The MCMC Procedure

How PROC MCMC Works

Subsections:

Model Parameters
Random-Effects Models
Models with Missing Values

PROC MCMC is a simulation-based procedure that applies a variety of sampling algorithms to the program at hand. The default sampling methods include conjugate sampling (from full conditional), direct sampling from the marginal distribution, inverse cumulative distribution function, random walk Metropolis with normal proposal, and discretized random walk Metropolis with normal proposal. You can request alternate sampling algorithms, such as random walk Metropolis with t distribution proposal, discretized random walk Metropolis with symmetric geometric proposal, and the slice sampling algorithm.

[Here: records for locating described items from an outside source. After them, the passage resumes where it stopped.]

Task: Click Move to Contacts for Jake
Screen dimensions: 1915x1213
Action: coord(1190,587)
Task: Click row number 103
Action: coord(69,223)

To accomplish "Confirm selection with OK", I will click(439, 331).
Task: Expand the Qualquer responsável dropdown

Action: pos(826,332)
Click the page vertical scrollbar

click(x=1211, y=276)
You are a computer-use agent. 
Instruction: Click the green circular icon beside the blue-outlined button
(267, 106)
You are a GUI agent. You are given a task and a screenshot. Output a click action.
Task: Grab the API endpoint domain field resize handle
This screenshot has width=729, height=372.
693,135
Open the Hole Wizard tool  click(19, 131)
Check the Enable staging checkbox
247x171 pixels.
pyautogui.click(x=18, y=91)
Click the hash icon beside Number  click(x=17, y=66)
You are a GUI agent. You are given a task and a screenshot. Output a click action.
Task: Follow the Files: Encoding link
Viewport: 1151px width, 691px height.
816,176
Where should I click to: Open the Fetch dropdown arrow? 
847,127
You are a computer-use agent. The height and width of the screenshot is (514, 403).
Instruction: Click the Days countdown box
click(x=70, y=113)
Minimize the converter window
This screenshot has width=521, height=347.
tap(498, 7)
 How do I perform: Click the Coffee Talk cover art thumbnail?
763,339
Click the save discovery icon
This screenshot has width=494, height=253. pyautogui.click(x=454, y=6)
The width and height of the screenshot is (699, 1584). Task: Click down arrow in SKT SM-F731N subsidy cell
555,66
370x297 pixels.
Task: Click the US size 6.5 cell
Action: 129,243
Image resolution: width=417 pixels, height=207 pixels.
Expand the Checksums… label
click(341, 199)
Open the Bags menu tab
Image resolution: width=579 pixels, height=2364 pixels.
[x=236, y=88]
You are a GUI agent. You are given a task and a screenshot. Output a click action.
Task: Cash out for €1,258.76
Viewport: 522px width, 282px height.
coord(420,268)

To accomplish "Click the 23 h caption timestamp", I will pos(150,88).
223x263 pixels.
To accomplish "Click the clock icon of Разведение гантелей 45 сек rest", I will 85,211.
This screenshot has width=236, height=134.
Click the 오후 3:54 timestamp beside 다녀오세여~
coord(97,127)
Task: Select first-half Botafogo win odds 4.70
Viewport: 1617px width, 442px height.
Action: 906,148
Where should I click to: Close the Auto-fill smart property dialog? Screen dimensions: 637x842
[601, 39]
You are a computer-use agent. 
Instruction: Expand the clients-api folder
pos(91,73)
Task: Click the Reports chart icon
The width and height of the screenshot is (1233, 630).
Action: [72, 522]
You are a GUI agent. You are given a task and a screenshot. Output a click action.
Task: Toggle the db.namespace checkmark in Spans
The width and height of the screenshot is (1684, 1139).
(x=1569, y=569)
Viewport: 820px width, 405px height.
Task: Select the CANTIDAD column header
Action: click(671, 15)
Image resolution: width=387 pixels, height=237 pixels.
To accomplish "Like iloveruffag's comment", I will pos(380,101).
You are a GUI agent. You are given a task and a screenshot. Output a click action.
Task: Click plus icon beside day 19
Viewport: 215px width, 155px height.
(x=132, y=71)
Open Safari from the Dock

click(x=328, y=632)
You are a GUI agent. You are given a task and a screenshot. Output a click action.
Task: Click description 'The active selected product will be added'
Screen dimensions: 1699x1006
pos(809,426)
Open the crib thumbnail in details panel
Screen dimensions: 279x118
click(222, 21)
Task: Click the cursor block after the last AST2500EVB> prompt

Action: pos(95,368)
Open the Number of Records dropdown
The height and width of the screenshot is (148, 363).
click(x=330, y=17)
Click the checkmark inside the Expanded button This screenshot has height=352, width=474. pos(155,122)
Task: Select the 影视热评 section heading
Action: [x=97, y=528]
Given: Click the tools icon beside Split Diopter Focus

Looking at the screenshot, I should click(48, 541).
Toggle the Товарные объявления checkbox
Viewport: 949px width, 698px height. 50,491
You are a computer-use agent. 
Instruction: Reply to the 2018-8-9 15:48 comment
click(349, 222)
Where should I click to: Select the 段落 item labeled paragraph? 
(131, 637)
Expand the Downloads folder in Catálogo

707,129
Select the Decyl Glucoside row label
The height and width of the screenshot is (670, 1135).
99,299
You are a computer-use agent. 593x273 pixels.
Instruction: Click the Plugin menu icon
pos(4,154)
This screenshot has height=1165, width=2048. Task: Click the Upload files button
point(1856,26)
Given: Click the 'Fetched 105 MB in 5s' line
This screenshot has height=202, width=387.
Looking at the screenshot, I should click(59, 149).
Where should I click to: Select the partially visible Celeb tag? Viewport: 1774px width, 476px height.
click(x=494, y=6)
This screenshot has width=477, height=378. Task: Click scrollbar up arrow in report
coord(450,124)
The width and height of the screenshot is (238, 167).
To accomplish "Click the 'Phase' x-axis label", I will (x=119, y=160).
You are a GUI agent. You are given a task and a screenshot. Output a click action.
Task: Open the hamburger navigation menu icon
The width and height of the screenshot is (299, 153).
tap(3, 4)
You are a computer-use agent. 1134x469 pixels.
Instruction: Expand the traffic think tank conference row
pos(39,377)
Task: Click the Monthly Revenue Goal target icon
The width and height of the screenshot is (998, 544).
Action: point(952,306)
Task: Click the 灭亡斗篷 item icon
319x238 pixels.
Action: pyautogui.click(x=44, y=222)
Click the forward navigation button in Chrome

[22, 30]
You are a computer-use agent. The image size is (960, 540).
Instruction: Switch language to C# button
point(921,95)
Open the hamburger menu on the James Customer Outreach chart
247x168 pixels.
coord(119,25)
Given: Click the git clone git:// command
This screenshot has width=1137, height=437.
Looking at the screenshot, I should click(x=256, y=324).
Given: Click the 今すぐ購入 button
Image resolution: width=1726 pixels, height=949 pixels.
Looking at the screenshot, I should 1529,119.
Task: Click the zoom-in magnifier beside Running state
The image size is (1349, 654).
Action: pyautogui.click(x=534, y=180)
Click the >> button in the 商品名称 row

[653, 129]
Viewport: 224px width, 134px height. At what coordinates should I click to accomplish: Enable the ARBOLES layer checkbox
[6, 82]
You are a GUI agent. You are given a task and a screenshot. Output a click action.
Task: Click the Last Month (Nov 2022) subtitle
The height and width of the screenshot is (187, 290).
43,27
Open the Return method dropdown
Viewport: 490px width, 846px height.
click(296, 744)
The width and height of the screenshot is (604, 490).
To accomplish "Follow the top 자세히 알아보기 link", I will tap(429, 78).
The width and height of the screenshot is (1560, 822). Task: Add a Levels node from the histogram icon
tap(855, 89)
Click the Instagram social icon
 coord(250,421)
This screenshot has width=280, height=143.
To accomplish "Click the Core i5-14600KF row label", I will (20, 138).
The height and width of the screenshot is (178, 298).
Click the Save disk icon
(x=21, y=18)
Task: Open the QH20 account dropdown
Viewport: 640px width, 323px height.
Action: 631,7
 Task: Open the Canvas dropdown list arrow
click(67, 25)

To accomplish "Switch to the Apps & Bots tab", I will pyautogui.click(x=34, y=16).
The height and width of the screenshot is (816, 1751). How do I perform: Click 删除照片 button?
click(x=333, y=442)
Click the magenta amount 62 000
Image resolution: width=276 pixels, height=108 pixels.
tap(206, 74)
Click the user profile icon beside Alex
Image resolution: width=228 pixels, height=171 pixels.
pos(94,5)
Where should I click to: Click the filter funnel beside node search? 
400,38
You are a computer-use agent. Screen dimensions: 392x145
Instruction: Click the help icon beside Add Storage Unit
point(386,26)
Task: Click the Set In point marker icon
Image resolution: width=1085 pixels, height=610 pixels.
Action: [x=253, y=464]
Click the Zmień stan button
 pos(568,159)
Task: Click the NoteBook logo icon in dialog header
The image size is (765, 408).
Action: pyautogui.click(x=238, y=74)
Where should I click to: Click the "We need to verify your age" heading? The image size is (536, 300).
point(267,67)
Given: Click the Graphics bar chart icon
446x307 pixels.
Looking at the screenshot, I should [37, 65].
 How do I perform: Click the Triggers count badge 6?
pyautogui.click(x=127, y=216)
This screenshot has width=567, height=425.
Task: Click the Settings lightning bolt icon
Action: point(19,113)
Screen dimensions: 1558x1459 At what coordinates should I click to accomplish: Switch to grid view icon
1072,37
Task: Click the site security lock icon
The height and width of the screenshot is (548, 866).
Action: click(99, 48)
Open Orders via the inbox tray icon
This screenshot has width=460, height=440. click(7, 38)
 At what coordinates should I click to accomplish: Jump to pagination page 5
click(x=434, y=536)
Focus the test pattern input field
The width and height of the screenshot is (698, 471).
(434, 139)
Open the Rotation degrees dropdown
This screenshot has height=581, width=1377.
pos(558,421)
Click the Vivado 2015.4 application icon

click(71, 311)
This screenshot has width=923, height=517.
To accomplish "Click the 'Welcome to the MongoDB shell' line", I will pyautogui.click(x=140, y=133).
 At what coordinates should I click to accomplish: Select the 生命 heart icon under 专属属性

PROC MCMC applies the more efficient sampling algorithms first, whenever possible. When a parameter does not appear in the conditional distributions of other random variables in the program, PROC MCMC generates samples directly from its prior distribution (which is also its marginal distribution). This usually occurs in data-independent Monte Carlo simulation programs (see Simulating Samples From a Known Density for an example) or missing data problems, where the missing response variables are generated directly from the conditional sampling distribution (or the conditional likelihood). When conjugacy is detected, PROC MCMC uses random number generators to draw values from the full conditional distribution. (For information about detecting conjugacy, see the section Conjugate Sampling.) In other situations, PROC MCMC resorts to the random walk Metropolis with normal proposal to generate posterior samples for continuous parameters and a discretized version for discrete parameters. See the section Metropolis and Metropolis-Hastings Algorithms in Chapter 7: Introduction to Bayesian Analysis Procedures, for details about the Metropolis algorithm. For the actual implementation details of the Metropolis algorithm in PROC MCMC, such as tuning of the covariance matrices, see the section Tuning the Proposal Distribution.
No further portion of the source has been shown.